A Simple Question & A Simple Answer
Seattle, Washington
June 4, 2005
If you could ask Amma anything you wanted to, what would it be?
During every retreat with Amma, one of the highlights is the second-afternoon
hour-long Question and Answer session. Questions range from the
philosophical to the practical or the delightful and innocent.
This year’s first Q&A session, held outside on the lush
green lawns of Pacific Lutheran College, where the Northwest Area
retreat was held, was the opportunity for all sorts of questions—questions
ranging from how Amma maintains connection with our ordinary world,
to what to do for those who suffer not so much the hunger of the
body as the hunger of the soul, to what kind of life there might
be in the “other worlds” referred to in the Lokah chant
(“May all the beings in all the worlds be happy.”) The
very last question of the day was asked by a young man wearing a
lightening-bolt emblazoned baseball cap, and prefacing his question
with a declaration of love: he had met Amma two days before, and
was admittedly “in love”. People laughed, recognizing
fondly their own experiences.
Then
the young man posed his question. First he read aloud from his retreat
identification wristband, a quote from Amma.
Fill your heart with love and then express it in everything you
do.
“Amma,” he said, “I really want to fill my heart
with love. But I don’t know how.”
Applause, and rueful laughter: again, so many people in the gathering
knew exactly what he meant. And so many, like him, sincerely wanted
to know Amma’s answer.
“Is there a simple way to do it?” he asked.
Those
who were watching Amma’s face while he posed his question
must have doubted her claim to know no English, her persistence
in relying on a translator—for her expressions throughout
showed that she understood him perfectly. Nonetheless, she waited
while Swamiji translated, giving everyone a chance to speculate:
How can I fill my heart with love? Is there a simple way? What will
she say?
Her answer was not about doing but about being.

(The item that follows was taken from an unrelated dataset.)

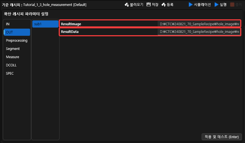Image resolution: width=245 pixels, height=143 pixels.
Task: Select the ResultData parameter label
Action: point(70,32)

Looking directly into his eyes and smiling, she said just this:
“You are love.”
After a small pause to let that sink in, she continued, with Swamiji
translating: “The sweetness of love is already present.”
Then a pause, followed by: “But there is a little too much
salt. We can’t experience the love we already have because
of the salt. Only by giving love can we experience love.”
So:
love isn’t something to go out and get and stuff into our
hearts till they are full. No, the filling of the heart is an accomplished
fact—we are love. But we need to experience that truth ourselves.
And how to do that? Not by getting but by giving—giving love.
It sounds so simple, but it is such a reversal of our ordinary
assumptions. Imagine: what we want we already have, and to get it
we need to give it!
This boggles the brain. The fantastic tool: the brain! The intellect!
A fine tool, but not the only one—something people tend to
forget. “If white sand and sugar are mixed together,”
Amma said, elaborating on the limited effectiveness of the intellect,
“an intelligent human being cannot separate out the sugar
from the sand. But a tiny, insignificant ant without an intellect
can easily glean the sugar from the mixture.”
Amma’s purpose was not to deride intellect nor to champion
ignorance—there’s a place for using the brain: “Office.
Intellect in the office,” Amma said. “At home, heart.”
The trouble with the intellect, Amma explained, is that it is more
like scissors: it cuts things apart. The heart is more like a needle:
it joins separate things together. This is what love does. “The
sweetness of love is already there within you,” Amma said.
“But too much interference from the intellect prevents us
from fully experiencing this love.”
The questioner and the people seated on the grass there in front
of Amma had been given a simple, clear answer. They burst into spontaneous
applause.
Next comes putting the understanding into action. With constant
contemplation and practice some day this would also become simple.